In 2018, Directive (EU) 2018/843 of the European Parliament and of the Council entered into force. The Directive defines the term "virtual currencies" to mean "a digital representation of value that is not issued or guaranteed by a central bank or a public authority, is not necessarily attached to a legally established currency and does not possess a legal status of currency or money, but is accepted by natural or legal persons as a means of exchange and which can be transferred, stored and traded electronically."

==History of the term==
In a 2013 congressional hearing on virtual currencies, Ben Bernanke said they "have been viewed as a form of 'electronic money' or area of payment system technology that has been evolving over the past 20 years," referencing a 1995 congressional hearing on the Future of Money before the Committee on Banking and Financial Services.
The Internet currency Flooz was created in 1999. The term "virtual currency" appears to have been coined around 2009, paralleling the development of digital currencies and social gaming.

Although the correct classification is "digital currency", the US government prefers and has uniformly adopted the term "virtual currency". The FinCEN was first, followed by the FBI in 2012, the General Accounting Office in 2013, as well as the government agencies testifying at the November 2013 US Senate hearing on bitcoin, including the Department of Homeland Security, the US Securities and Exchange Commission, and the Office of the Attorney General.

==Limits on being currency==
Attributes of a real currency, as defined in 2011 in the Code of Federal Regulations, such as real paper money and real coins are simply that they act as legal tender and circulate "customarily".

In March 2014, the IRS decided to treat bitcoin and other virtual currencies as property for tax purposes, not as currency. Adam Levitin, a law professor at Georgetown University, suggested that this made bitcoins not fungible, that is one bitcoin is not identical to another bitcoin, unlike one gallon of crude oil being identical to another gallon of crude oil and making bitcoin unworkable as a currency. Others have stated that a measure like accounting on average cost basis would restore fungibility to the currency.

==Categorization by currency flow==

===Closed virtual currencies===

Virtual currencies have been called "closed" or "fictional currency" when they have no official connection to the real economy, for example, currencies in massively multiplayer online role-playing games such as World of Warcraft. While there may be a grey market for exchanging such currencies or other virtual assets for real-world assets, this is usually forbidden by the games' terms of service.

===Virtual currencies with currency flow into one direction===
This type of currency, units of which may also be circulated as (printed) coupons, stamps or reward points, has been known for a long time in the form of customer incentive programs or loyalty programs. A coupon loses its face value when redeemed for an eligible asset or service (hence: flow in one direction), may be valid for only a limited time and subject to other restrictions set by the issuer. The business issuing the coupon functions as a central authority. Coupons remained unchanged for 100 years until new technology enabling credit cards became more common in the 1980s, and credit card rewards were invented.
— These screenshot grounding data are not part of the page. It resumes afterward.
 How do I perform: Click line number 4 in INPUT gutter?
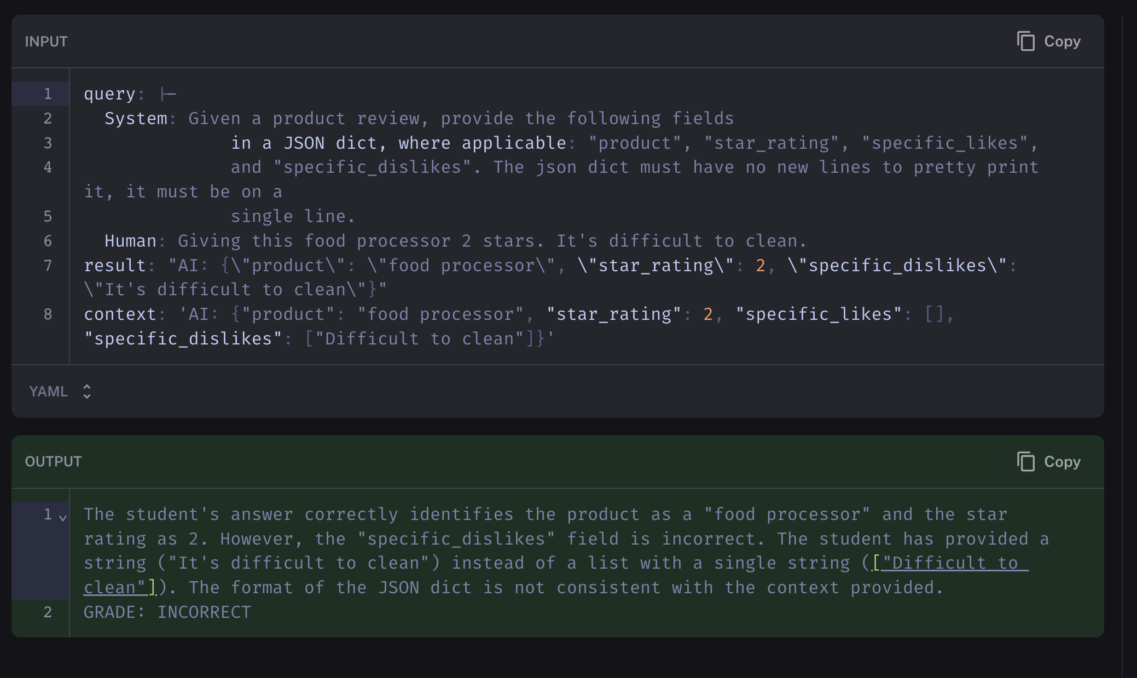48,167
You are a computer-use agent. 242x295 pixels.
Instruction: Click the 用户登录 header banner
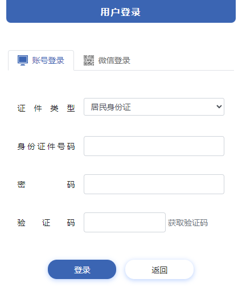pyautogui.click(x=121, y=11)
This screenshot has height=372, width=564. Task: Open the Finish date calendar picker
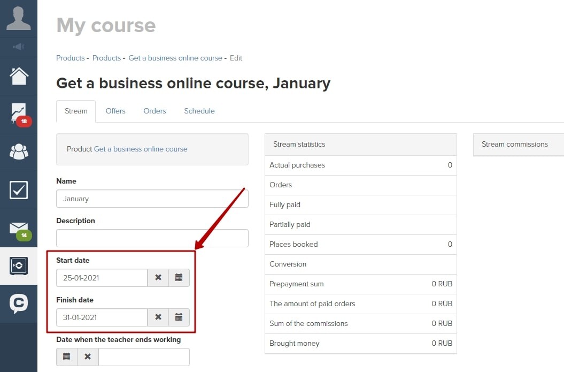click(x=179, y=317)
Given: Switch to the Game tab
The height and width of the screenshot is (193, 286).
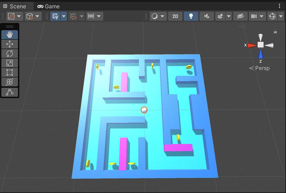Looking at the screenshot, I should (48, 6).
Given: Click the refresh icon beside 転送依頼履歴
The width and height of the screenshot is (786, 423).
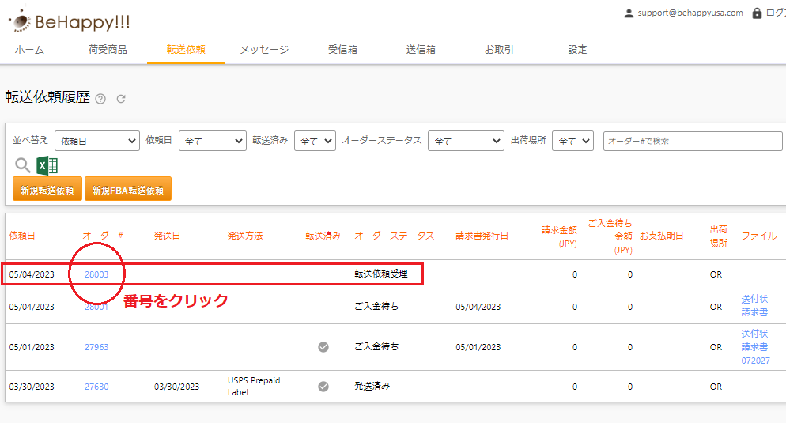Looking at the screenshot, I should (x=121, y=99).
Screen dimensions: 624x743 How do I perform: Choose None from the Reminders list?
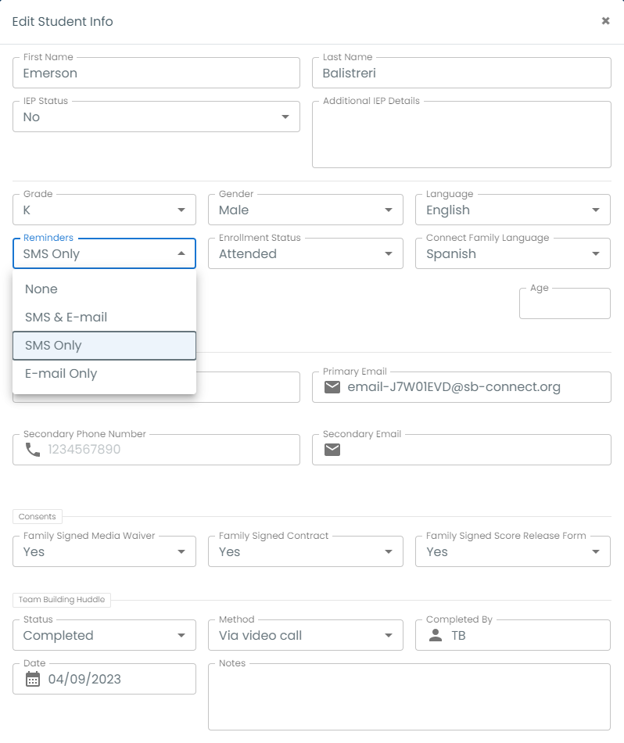pyautogui.click(x=41, y=289)
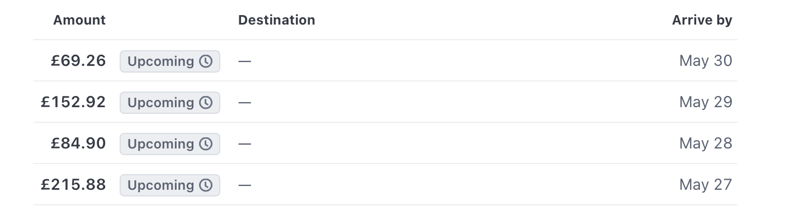Click the May 27 arrival date
The image size is (785, 211).
point(706,185)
The latest incarnation drives the increase of internet commerce, online services, development of online communities and games. Here virtual or game currency can be bought, but not exchanged back into real money. The virtual currency is akin to a coupon. Examples are frequent flyer programs by various airlines, Microsoft Points, Nintendo Points, Facebook Credits and Amazon Coin.

===Convertible virtual currencies===
A virtual currency that can be bought with and sold back is called a convertible currency. A virtual currency can be decentralized, for example bitcoin, a cryptocurrency. Transacting or even holding convertible virtual currency may be illegal in particular jurisdictions and to particular national citizens at particular times and the transactor/recipient/facilitator liable for prosecution by the State.

==Centralized versus decentralized==
FinCEN defined centralized virtual currencies in 2013 as virtual currencies that have a "centralized repository", similar to a central bank, and a "central administrator".

A decentralized currency was defined by the US Department of Treasury as a "currency (1) that has no central repository and no single administrator, and (2) that persons may obtain by their own computing or manufacturing effort". Rather than relying on confidence in a central authority, it depends instead on a distributed system of trust.

==Money matrix==
Digital currency is a particular form of currency which is electronically transferred and stored, i.e., distinct from physical currency, such as coins or banknotes. According to the European Central Bank, virtual currencies are "generally digital", although their enduring precursor, the coupon, for example, is physical.

A cryptocurrency is a digital currency using cryptography to secure transactions and to control the creation of new currency units. Since not all virtual currencies use cryptography, not all virtual currencies are cryptocurrencies.

Cryptocurrencies are not always legal tender, but some countries have moved to regulate cryptocurrency-related services as they would financial institutions.
Ecuador is the first country attempting a government run a cryptography-free digital currency; during the introductory phase from Christmas Eve 2014 until mid February 2015 people can open accounts and change passwords. At the end of February 2015 transactions of electronic money will be possible.

Estonia has been exploring various possibilities for blockchain technology, such as Estcoin and the use of crypto tokens within its e-residency program, which gives both Estonians and foreigners a digital form of identification.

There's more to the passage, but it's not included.